◆ DIRECTIONS ◆
A verbatim copy of every entry is required. Produce it now.

Pixel coordinate grounding data
^^^^

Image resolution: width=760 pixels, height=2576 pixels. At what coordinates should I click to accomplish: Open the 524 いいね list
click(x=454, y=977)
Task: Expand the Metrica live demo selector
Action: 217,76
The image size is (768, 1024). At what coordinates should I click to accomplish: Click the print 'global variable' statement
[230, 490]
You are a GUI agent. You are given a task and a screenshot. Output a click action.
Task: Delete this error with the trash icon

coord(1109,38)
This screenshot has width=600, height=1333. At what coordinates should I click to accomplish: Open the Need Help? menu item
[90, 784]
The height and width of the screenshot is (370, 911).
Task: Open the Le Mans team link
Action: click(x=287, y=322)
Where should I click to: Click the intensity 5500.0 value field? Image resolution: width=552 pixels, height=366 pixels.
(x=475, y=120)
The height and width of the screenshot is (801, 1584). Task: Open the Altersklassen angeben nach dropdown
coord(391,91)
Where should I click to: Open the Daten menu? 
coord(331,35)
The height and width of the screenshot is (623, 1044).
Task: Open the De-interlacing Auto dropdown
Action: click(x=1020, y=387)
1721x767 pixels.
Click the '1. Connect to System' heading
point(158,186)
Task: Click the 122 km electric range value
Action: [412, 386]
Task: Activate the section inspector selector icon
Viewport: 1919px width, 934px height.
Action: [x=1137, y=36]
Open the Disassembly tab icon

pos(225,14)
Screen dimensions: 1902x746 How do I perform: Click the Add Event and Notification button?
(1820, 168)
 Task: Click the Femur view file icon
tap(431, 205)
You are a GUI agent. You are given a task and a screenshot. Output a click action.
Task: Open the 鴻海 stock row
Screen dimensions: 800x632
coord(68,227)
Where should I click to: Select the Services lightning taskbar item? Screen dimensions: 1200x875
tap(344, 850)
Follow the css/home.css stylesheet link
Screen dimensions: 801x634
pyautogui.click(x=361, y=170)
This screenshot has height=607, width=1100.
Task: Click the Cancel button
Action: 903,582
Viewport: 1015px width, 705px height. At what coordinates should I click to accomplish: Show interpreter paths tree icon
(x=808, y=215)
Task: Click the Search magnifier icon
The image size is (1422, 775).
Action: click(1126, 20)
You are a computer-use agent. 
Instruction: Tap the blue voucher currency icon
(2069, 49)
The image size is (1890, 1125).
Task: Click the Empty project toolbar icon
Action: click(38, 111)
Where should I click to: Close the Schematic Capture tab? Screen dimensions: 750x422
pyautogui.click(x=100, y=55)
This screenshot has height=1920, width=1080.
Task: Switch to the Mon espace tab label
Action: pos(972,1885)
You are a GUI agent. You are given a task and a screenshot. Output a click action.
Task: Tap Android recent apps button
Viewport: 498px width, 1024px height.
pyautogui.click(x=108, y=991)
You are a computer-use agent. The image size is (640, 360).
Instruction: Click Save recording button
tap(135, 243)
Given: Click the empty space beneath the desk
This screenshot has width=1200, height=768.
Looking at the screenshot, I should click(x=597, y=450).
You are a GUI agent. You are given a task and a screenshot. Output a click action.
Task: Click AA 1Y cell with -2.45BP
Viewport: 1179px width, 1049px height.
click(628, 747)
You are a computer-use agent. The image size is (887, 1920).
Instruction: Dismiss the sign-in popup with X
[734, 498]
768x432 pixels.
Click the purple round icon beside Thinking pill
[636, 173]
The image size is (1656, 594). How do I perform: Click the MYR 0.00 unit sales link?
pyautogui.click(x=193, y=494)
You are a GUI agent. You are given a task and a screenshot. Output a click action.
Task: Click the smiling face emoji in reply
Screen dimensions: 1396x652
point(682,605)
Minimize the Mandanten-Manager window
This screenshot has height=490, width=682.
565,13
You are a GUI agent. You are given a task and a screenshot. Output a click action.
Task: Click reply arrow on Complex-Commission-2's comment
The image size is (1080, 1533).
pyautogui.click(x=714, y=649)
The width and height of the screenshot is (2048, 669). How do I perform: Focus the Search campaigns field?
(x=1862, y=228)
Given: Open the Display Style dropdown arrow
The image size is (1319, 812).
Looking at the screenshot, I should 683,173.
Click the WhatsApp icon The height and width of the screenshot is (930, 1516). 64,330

^^^^

◆ PROBLEM SOLUTION ◆
Image resolution: width=760 pixels, height=2576 pixels. At what coordinates should I click to accomplish: Open the 524 いいね list
click(x=454, y=977)
Task: Expand the Metrica live demo selector
Action: 217,76
The image size is (768, 1024). At what coordinates should I click to accomplish: Click the print 'global variable' statement
[230, 490]
You are a GUI agent. You are given a task and a screenshot. Output a click action.
Task: Delete this error with the trash icon

coord(1109,38)
This screenshot has width=600, height=1333. At what coordinates should I click to accomplish: Open the Need Help? menu item
[90, 784]
The height and width of the screenshot is (370, 911).
Task: Open the Le Mans team link
Action: click(x=287, y=322)
Where should I click to: Click the intensity 5500.0 value field? Image resolution: width=552 pixels, height=366 pixels.
(x=475, y=120)
The height and width of the screenshot is (801, 1584). Task: Open the Altersklassen angeben nach dropdown
coord(391,91)
Where should I click to: Open the Daten menu? 
coord(331,35)
The height and width of the screenshot is (623, 1044).
Task: Open the De-interlacing Auto dropdown
Action: click(x=1020, y=387)
1721x767 pixels.
Click the '1. Connect to System' heading
point(158,186)
Task: Click the 122 km electric range value
Action: [412, 386]
Task: Activate the section inspector selector icon
Viewport: 1919px width, 934px height.
Action: [x=1137, y=36]
Open the Disassembly tab icon

pos(225,14)
Screen dimensions: 1902x746 How do I perform: Click the Add Event and Notification button?
(1820, 168)
 Task: Click the Femur view file icon
tap(431, 205)
You are a GUI agent. You are given a task and a screenshot. Output a click action.
Task: Open the 鴻海 stock row
Screen dimensions: 800x632
coord(68,227)
Where should I click to: Select the Services lightning taskbar item? Screen dimensions: 1200x875
tap(344, 850)
Follow the css/home.css stylesheet link
Screen dimensions: 801x634
pyautogui.click(x=361, y=170)
This screenshot has height=607, width=1100.
Task: Click the Cancel button
Action: 903,582
Viewport: 1015px width, 705px height. At what coordinates should I click to accomplish: Show interpreter paths tree icon
(x=808, y=215)
Task: Click the Search magnifier icon
The image size is (1422, 775).
Action: click(1126, 20)
You are a computer-use agent. 
Instruction: Tap the blue voucher currency icon
(2069, 49)
The image size is (1890, 1125).
Task: Click the Empty project toolbar icon
Action: click(38, 111)
Where should I click to: Close the Schematic Capture tab? Screen dimensions: 750x422
pyautogui.click(x=100, y=55)
This screenshot has height=1920, width=1080.
Task: Switch to the Mon espace tab label
Action: pos(972,1885)
You are a GUI agent. You are given a task and a screenshot. Output a click action.
Task: Tap Android recent apps button
Viewport: 498px width, 1024px height.
pyautogui.click(x=108, y=991)
You are a computer-use agent. The image size is (640, 360).
Instruction: Click Save recording button
tap(135, 243)
Given: Click the empty space beneath the desk
This screenshot has width=1200, height=768.
Looking at the screenshot, I should click(x=597, y=450).
You are a GUI agent. You are given a task and a screenshot. Output a click action.
Task: Click AA 1Y cell with -2.45BP
Viewport: 1179px width, 1049px height.
click(628, 747)
You are a computer-use agent. The image size is (887, 1920).
Instruction: Dismiss the sign-in popup with X
[734, 498]
768x432 pixels.
Click the purple round icon beside Thinking pill
[636, 173]
The image size is (1656, 594). How do I perform: Click the MYR 0.00 unit sales link?
pyautogui.click(x=193, y=494)
You are a GUI agent. You are given a task and a screenshot. Output a click action.
Task: Click the smiling face emoji in reply
Screen dimensions: 1396x652
point(682,605)
Minimize the Mandanten-Manager window
This screenshot has height=490, width=682.
565,13
You are a GUI agent. You are given a task and a screenshot. Output a click action.
Task: Click reply arrow on Complex-Commission-2's comment
The image size is (1080, 1533).
pyautogui.click(x=714, y=649)
The width and height of the screenshot is (2048, 669). How do I perform: Focus the Search campaigns field?
(x=1862, y=228)
Given: Open the Display Style dropdown arrow
The image size is (1319, 812).
Looking at the screenshot, I should 683,173.
Click the WhatsApp icon The height and width of the screenshot is (930, 1516). 64,330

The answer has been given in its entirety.